- **Work instructions**: Look through the material below and show every line with the word "agent".
..............................
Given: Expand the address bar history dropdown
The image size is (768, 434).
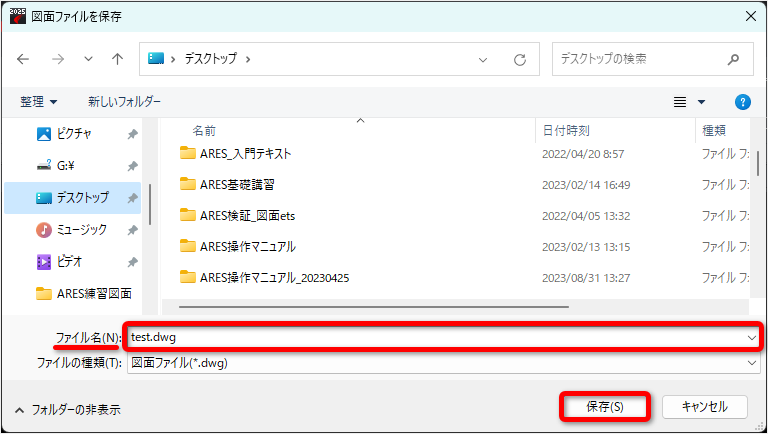Looking at the screenshot, I should [483, 60].
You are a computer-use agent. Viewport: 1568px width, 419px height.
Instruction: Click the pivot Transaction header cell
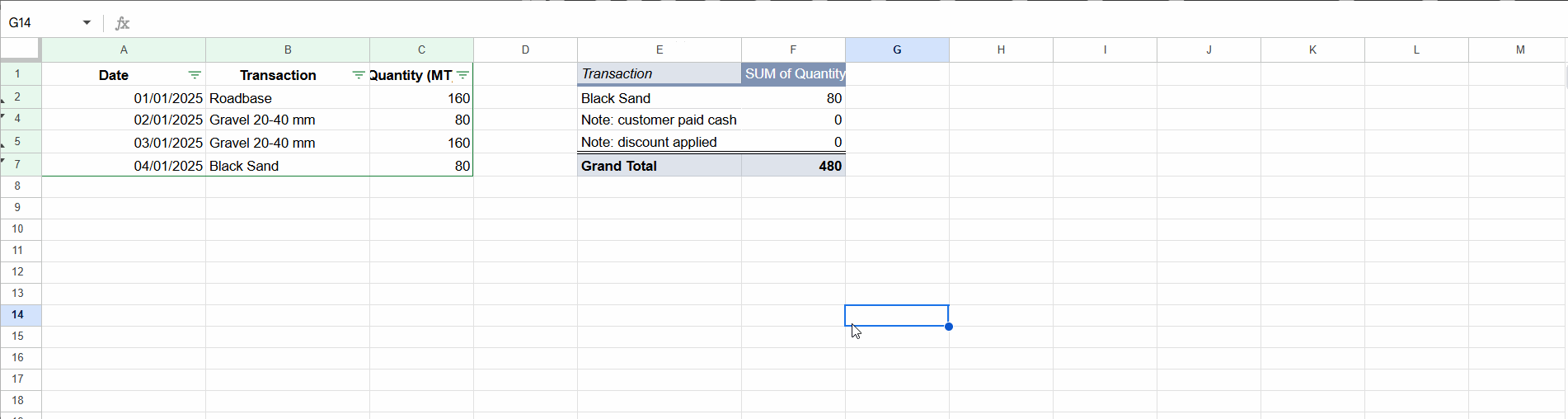659,73
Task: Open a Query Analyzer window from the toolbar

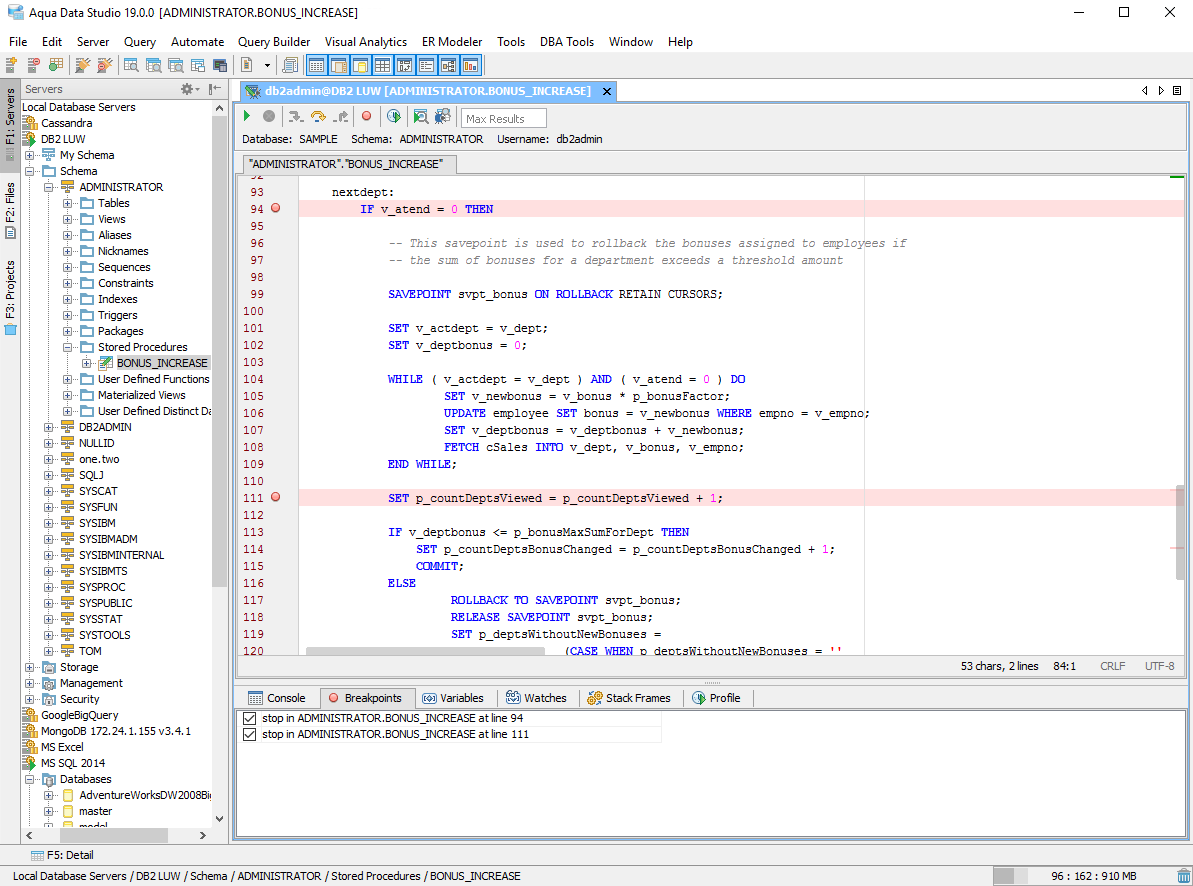Action: 130,64
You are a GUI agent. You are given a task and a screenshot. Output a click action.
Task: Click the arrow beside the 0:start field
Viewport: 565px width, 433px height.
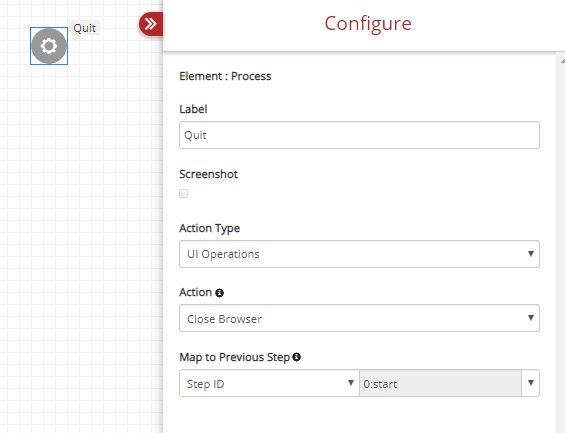pos(530,383)
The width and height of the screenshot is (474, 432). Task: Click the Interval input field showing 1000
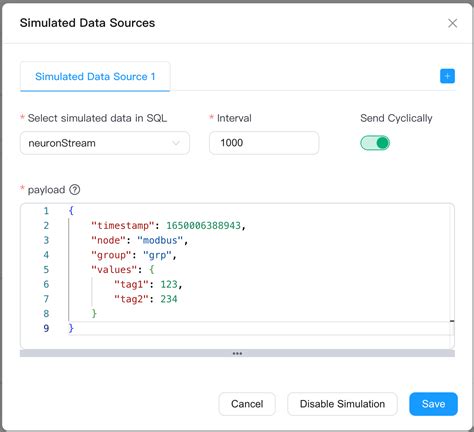click(264, 143)
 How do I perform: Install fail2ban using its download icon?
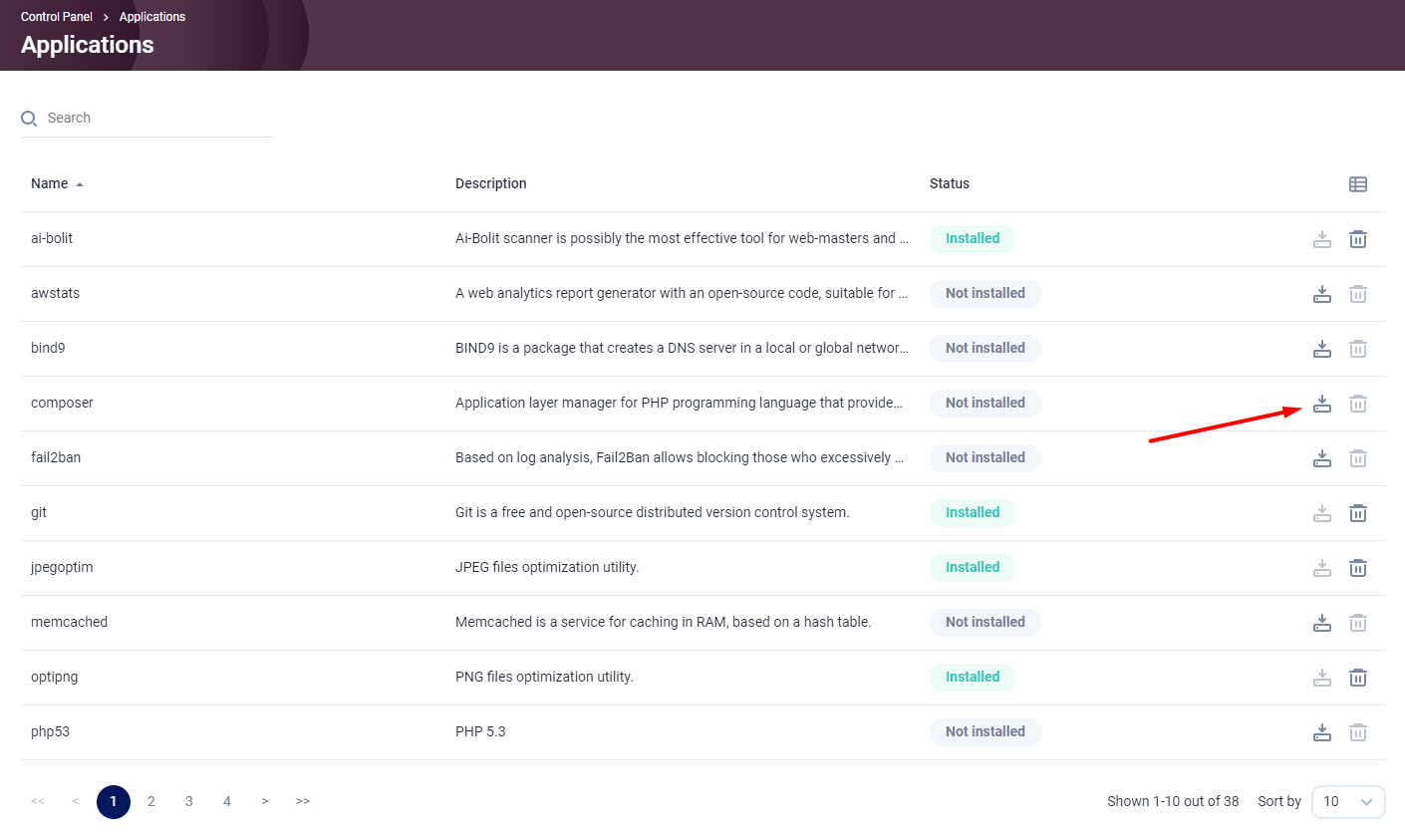coord(1322,458)
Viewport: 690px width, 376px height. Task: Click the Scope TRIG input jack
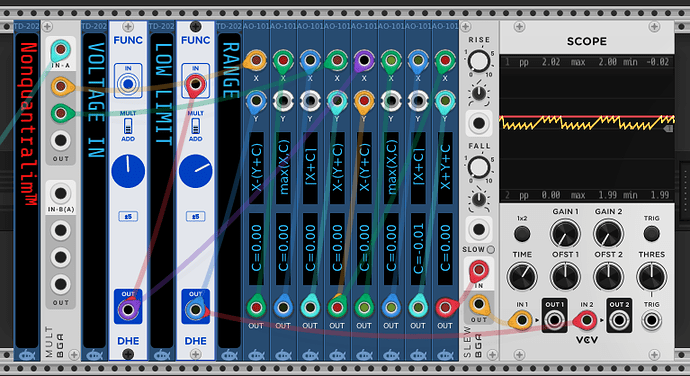click(651, 321)
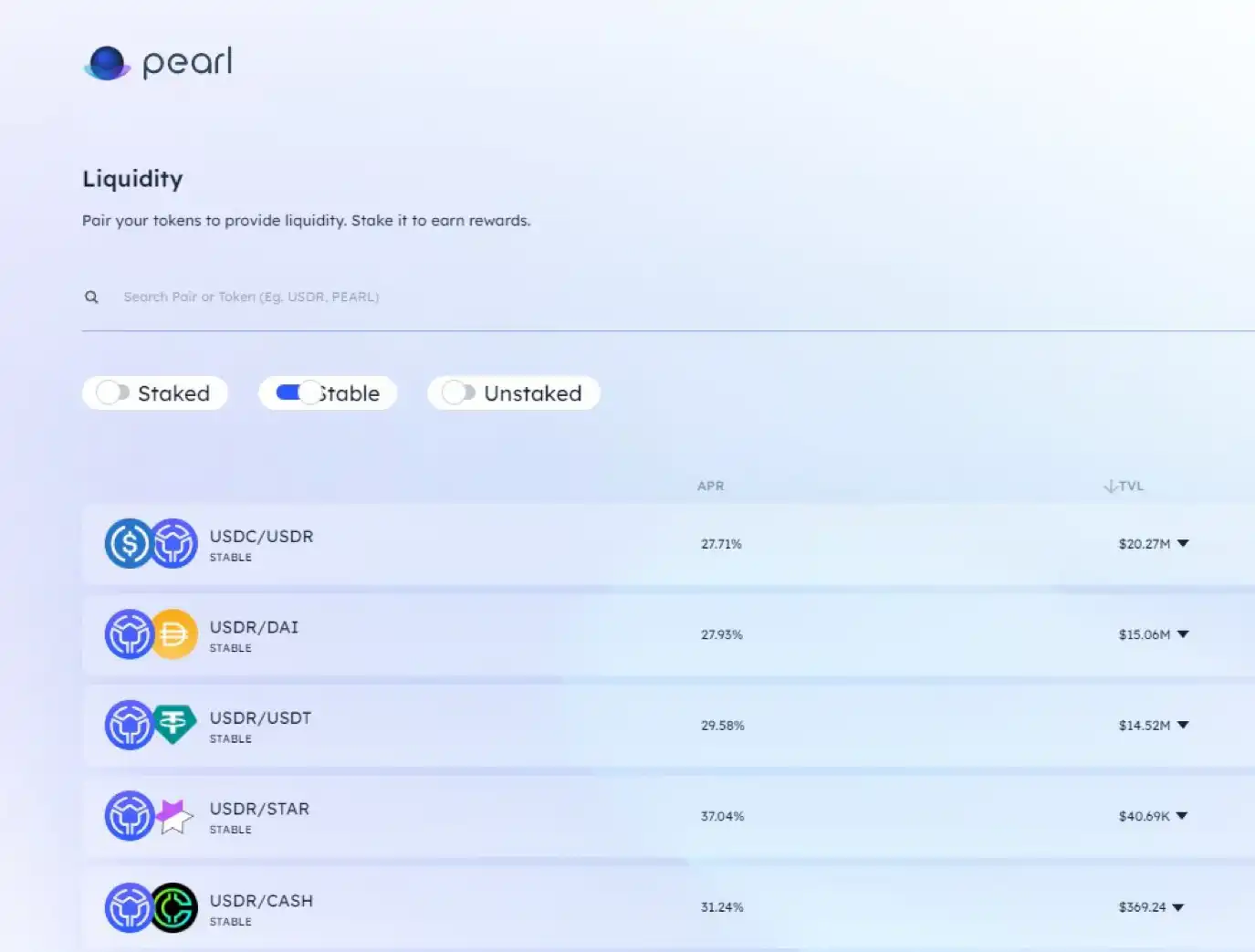Screen dimensions: 1255x952
Task: Click the pearl wordmark text
Action: pos(187,63)
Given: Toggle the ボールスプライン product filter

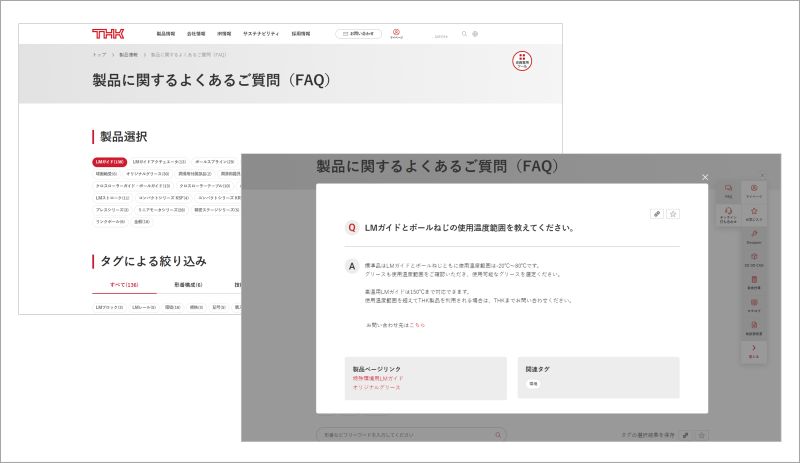Looking at the screenshot, I should [x=214, y=161].
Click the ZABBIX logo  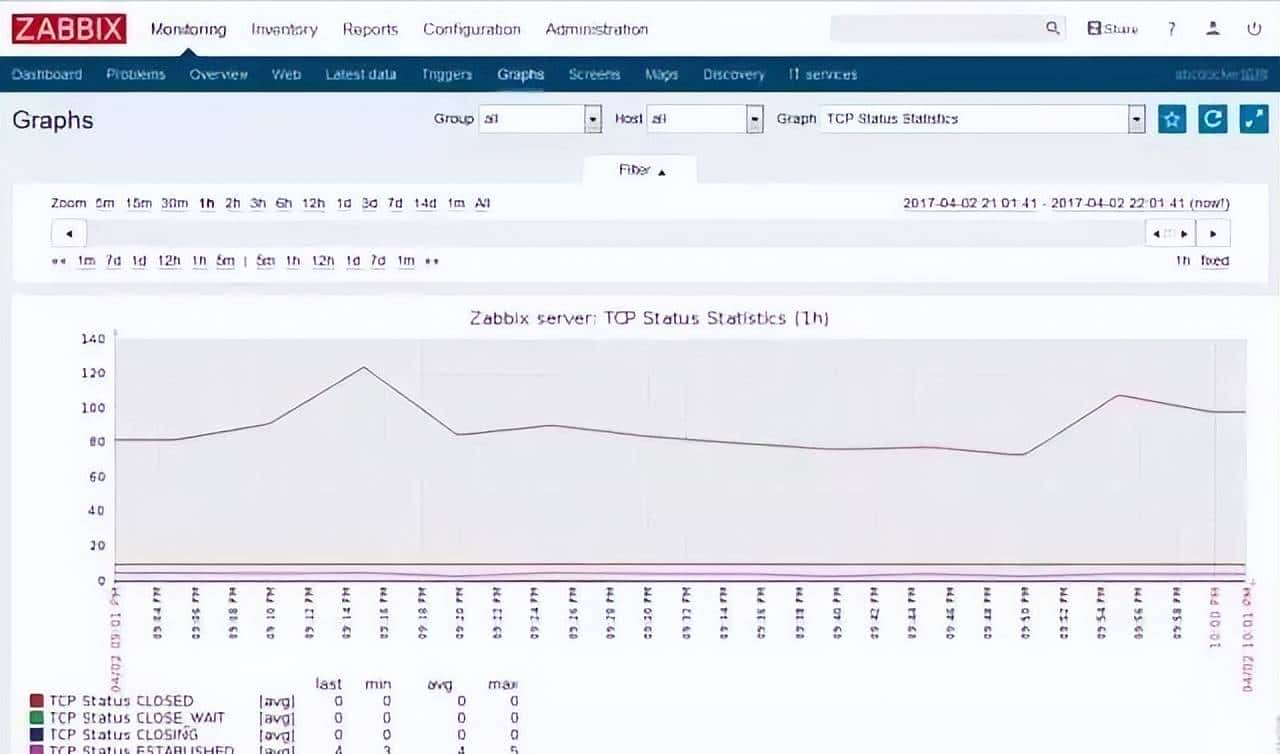coord(69,29)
..............................
- **Written solution**:
You are a computer-use agent. Viewport: 1568px width, 419px height.
You are a GUI agent. You are given a task and a screenshot. Output a click action.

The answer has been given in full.